Nel caso Erdoğan vincesse non avrebbe più la preoccupazione di una futura tornata elettorale, ma avrà come focus di interesse primario quello di lasciare una sua eredità al paese: è quindi “facile” ipotizzare che i suoi sforzi maggiori si concentrerebbero sulla politica interna. Se invece vincesse Kılıçdaroğlu la spinta propositiva maggiore sarebbe probabilmente focalizzata sugli equilibri di politica estera così da marcare un cambio di passo planetario.
La più grande incognita se vincesse lo sfidante risiederebbe nei rapporti con l’Unione Europea: in un passato prossimo, ormai quasi remoto, si era profilata l’ipotesi di un’annessione della Turchia alla grande istituzione del vecchio continente. I rapporti durante alcune fasi della presidenza Erdoğan possono essere definiti “tesi”, è difficile non ipotizzare che il nuovo eventuale leader decida di smarcare il paese da questa eredità. Difficilissimo sarebbe mantenere un equilibrio strategico con la Russia in caso si verificasse un riavvicinamento alle posizioni statunitensi.
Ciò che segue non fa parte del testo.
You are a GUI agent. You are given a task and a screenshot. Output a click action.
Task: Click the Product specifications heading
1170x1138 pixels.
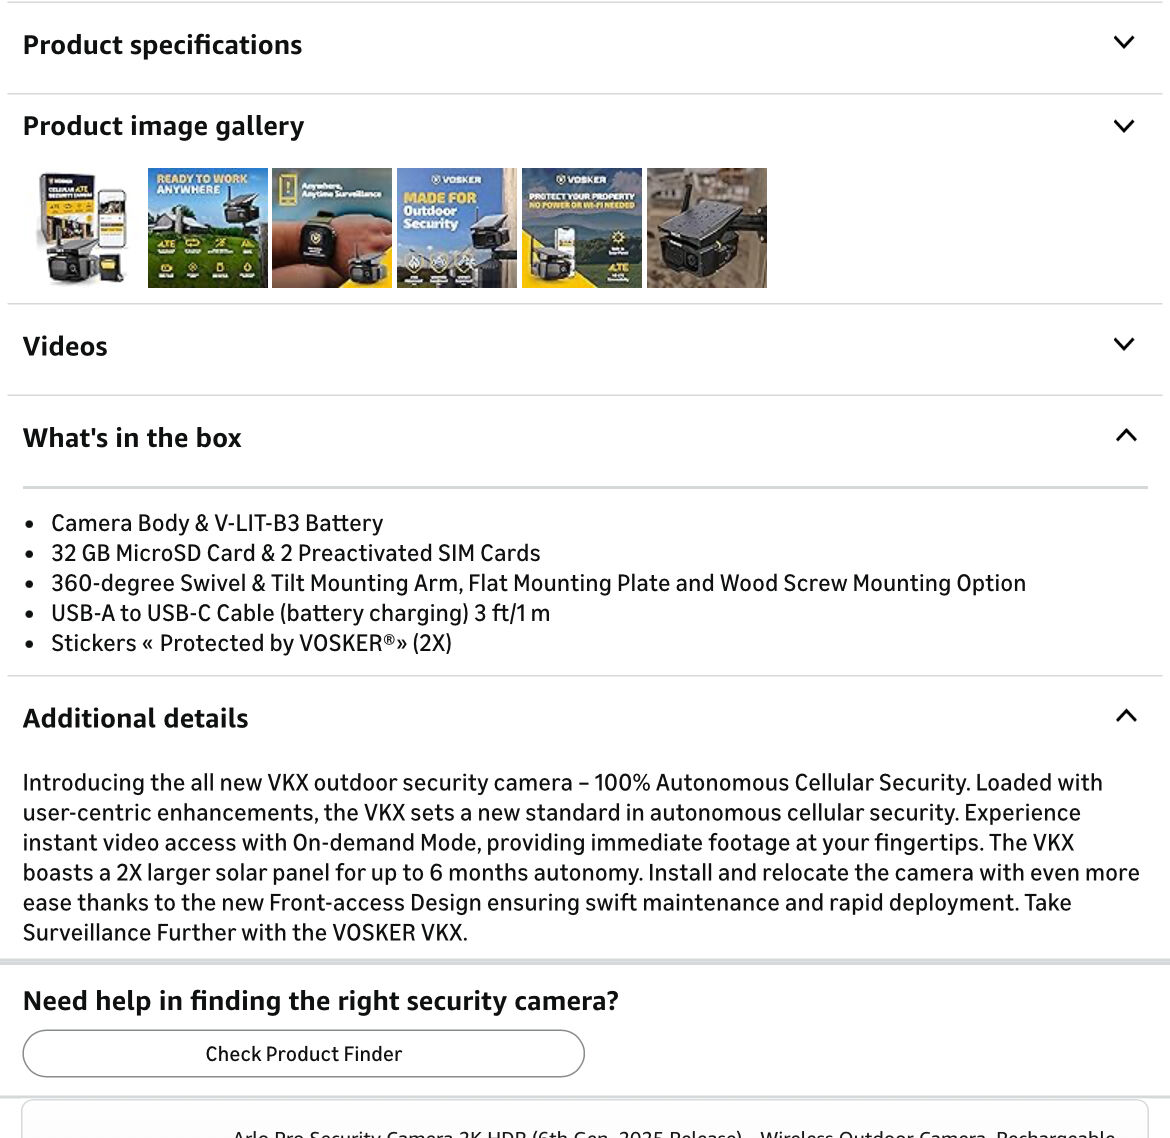[162, 45]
Attualmente sembra comunque maggiormente realistico ipotizzare che la politica estera turca non subirà stravolgimenti al di là del vincitore. L’autonomia strategica della nazione è sicuramente un fattore di prioritario interesse del popolo che ha sempre subito e allo stesso tempo appoggiato il fascino dell’eredità ottomana, realtà che storicamente ha contrassegnato il destino di numerose nazioni.